▸ **Exercise details**: From the material below, extract word for word every line between the one containing "This screenshot has height=735, width=1279." and the one containing "Edit link for", inclusive.

▸ **Records**:
[BEGIN]

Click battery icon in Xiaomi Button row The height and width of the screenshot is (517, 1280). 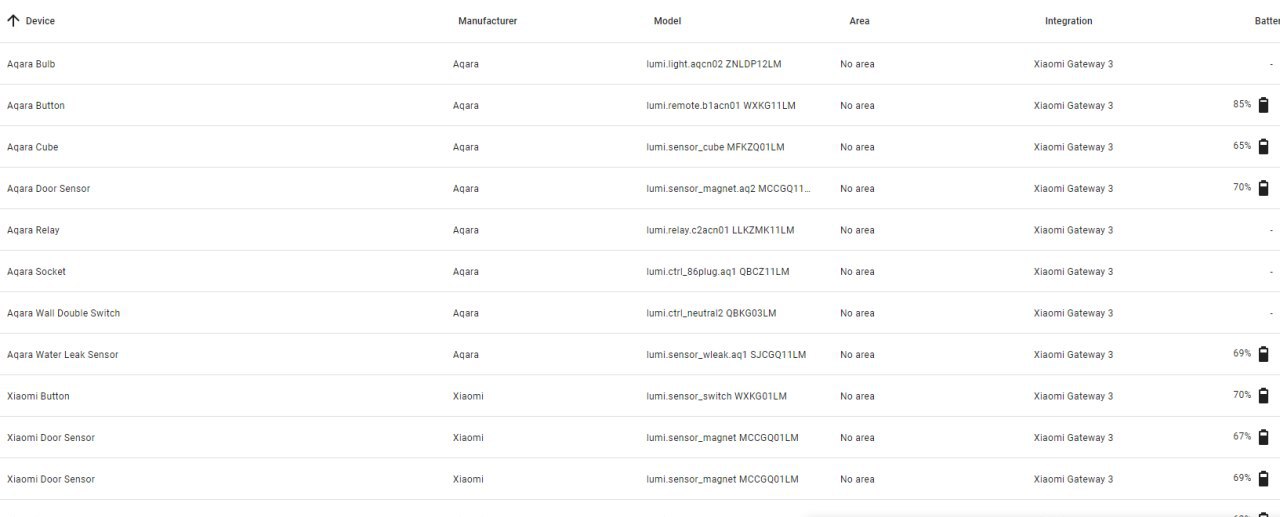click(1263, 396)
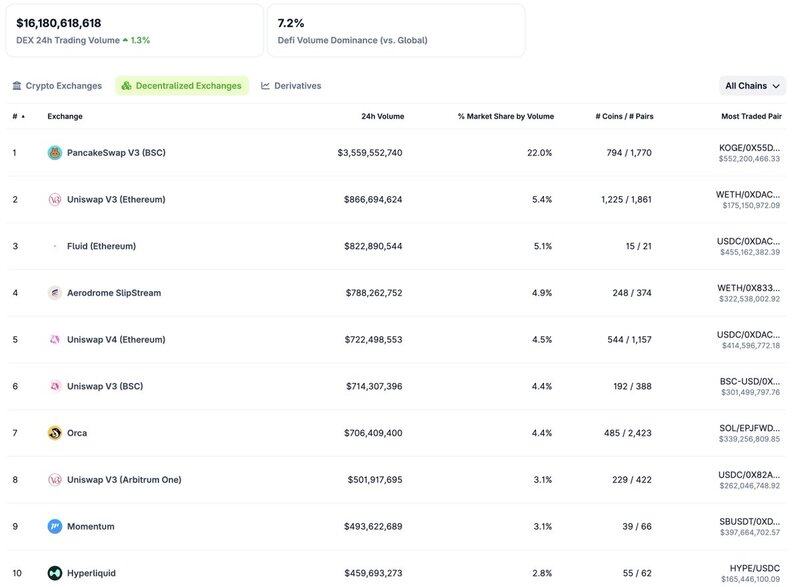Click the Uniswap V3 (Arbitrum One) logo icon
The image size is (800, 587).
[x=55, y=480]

[END]
[BEGIN]

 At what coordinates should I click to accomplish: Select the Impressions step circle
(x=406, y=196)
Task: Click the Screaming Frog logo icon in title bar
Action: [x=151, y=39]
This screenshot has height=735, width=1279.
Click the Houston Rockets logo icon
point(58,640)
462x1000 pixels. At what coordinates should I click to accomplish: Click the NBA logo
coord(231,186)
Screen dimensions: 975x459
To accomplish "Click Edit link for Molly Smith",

[END]
[BEGIN]

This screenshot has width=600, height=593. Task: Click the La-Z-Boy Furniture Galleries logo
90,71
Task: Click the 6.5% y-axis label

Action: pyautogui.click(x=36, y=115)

[END]

▸ **In response**:
This screenshot has height=735, width=1279.
Click the Houston Rockets logo icon
point(58,640)
462x1000 pixels. At what coordinates should I click to accomplish: Click the NBA logo
coord(231,186)
Screen dimensions: 975x459
To accomplish "Click Edit link for Molly Smith",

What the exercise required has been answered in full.